A Phase II Study of Palbociclib for Recurrent or Refractory Advanced Thymic Epithelial Tumor

Samsung Medical Center

Status and phase

Unknown

Phase 2

Conditions

Thymic Cancer

Treatments

Drug: Palbociclib

Study type

Interventional

Funder types

Other

Identifiers

NCT03219554

2016-12-006

Details and patient eligibility

About

This is a phase II single center, open-label, single arm study of palbociclib treatment in patients with recurrent or metastatic advanced TETs after failure of one or more cytotoxic chemotherapy regimens. Patients will receive oral palbociclib 125mg daily for 21days followed by a 7-day break. Cycle will be repeated every 28 days.

Full description

Patients will continue to receive Palbociclib until objective disease progression, symptomatic deterioration, unacceptable toxicity, death, or withdrawn of consent, whichever occurs first.

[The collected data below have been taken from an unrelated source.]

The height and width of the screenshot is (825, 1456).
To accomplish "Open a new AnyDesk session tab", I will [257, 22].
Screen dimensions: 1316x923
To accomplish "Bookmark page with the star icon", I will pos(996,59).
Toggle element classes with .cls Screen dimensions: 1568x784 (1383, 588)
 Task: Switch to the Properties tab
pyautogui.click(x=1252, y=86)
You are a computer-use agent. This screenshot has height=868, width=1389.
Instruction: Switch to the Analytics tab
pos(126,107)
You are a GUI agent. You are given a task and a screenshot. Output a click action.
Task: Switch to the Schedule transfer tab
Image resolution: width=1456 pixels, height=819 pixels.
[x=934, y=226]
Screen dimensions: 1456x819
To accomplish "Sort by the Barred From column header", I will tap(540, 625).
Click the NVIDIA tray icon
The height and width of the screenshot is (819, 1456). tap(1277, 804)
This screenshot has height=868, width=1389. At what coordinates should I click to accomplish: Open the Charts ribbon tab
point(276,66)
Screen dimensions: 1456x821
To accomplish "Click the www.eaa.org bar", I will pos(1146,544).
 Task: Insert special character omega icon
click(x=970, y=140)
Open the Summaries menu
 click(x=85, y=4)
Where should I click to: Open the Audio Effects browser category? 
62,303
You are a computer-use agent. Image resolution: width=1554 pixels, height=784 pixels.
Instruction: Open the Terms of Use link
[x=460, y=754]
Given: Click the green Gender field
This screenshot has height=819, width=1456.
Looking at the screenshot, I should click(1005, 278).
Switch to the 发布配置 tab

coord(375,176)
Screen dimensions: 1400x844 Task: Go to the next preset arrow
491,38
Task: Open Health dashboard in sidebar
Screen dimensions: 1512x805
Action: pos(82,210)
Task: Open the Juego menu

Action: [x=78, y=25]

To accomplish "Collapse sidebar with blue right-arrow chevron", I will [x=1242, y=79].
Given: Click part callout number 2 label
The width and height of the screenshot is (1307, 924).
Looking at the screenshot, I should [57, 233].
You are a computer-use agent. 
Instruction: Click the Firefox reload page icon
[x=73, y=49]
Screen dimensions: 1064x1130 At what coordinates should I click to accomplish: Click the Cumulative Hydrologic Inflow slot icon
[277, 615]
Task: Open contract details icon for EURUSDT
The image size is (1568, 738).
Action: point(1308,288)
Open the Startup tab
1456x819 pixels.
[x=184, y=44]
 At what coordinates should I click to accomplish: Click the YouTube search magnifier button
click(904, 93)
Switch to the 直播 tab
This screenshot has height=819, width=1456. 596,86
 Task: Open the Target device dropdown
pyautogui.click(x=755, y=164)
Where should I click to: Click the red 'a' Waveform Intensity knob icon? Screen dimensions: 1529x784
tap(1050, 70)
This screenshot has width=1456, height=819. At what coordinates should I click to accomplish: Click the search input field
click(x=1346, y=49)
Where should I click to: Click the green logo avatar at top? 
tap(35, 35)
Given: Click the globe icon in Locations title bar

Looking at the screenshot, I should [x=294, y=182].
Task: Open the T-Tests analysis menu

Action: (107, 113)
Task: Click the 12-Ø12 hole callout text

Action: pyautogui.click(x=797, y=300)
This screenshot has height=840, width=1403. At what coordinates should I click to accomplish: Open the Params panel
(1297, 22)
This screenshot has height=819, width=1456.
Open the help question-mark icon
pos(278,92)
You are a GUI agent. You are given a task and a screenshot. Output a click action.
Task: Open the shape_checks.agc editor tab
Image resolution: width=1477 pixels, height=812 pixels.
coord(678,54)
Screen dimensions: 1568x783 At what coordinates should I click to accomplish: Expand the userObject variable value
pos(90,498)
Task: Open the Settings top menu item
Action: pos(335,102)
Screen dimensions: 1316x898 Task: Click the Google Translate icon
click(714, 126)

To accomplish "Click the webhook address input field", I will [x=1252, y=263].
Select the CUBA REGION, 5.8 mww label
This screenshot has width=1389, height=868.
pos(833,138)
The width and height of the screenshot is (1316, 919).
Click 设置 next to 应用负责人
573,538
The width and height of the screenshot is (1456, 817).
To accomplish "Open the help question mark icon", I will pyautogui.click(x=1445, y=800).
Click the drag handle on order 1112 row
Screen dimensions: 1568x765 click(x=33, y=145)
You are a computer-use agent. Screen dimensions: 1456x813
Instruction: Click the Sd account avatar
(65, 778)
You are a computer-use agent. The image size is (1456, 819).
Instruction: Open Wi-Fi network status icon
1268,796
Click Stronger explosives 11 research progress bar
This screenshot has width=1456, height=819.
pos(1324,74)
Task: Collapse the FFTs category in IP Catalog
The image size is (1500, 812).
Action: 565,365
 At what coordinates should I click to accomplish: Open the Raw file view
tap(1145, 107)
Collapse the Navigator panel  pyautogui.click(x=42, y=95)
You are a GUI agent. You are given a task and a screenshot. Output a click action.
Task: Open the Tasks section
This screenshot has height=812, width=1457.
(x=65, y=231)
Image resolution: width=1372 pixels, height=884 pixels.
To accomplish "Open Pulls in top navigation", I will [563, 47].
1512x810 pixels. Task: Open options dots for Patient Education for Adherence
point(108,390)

Disease assessments will be performed every 8 weeks (±7 days) from the date of initiation of treatment. Each assessment will be performed as scheduled according to the calendar regardless of any dosing delay to prevent the introduction of bias into the assessment of efficacy. Tumor assessments will be performed until radiographically and/or clinically (ie, for photographed or palpable lesions) documented progressive disease (PD) as per RECIST v.1.1, initiation of new anticancer therapy, or discontinuation of patient from overall study participation (eg, death, patient's request, lost to follow-up), whichever occurs first.

Enrollment

33 estimated patients

Sex

All

Ages

18+ years old

Volunteers

No Healthy Volunteers

Inclusion criteria

Histologically proven thymic epithelial tumor (TET) patients
Be ≥18 years of age on day of signing informed consent.
Documented progressive disease according to RECIST v1.1 following receipt of at least one cytotoxic chemotherapy regimen administered for inoperable or metastatic disease.
Measurable disease as defined per RECIST v 1.1. Tumor lesions previously irradiated or subjected to other locoregional therapy will only be deemed measurable if disease progression at the treated sited after completion of therapy is clearly documented.
Availability of a tumor tissue specimen (ie, archived formalin fixed paraffin embedded tissue [block preferred, or 10 unstained slides]), which will be used for retrospective biomarker analysis. If archived tumor tissue is not available, then a de novo biopsy will be required for patient participation.
ECOG performance status of 0 to 2

Exclusion criteria

Known active uncontrolled or symptomatic central nervous system (CNS) metastases, carcinomatous meningitis, or leptomeningeal disease as indicated by clinical symptoms, cerebral edema, and/or progressive growth. Patients with a history of CNS metastases or cord compression are eligible if they have been definitively treated with local therapy (eg, radiotherapy, stereotactic surgery) and are clinically stable off anticonvulsants and steroids for at least 4 weeks before randomization.
Inability to swallow capsules.
Prior treatment with any CDK4/6 inhibitor.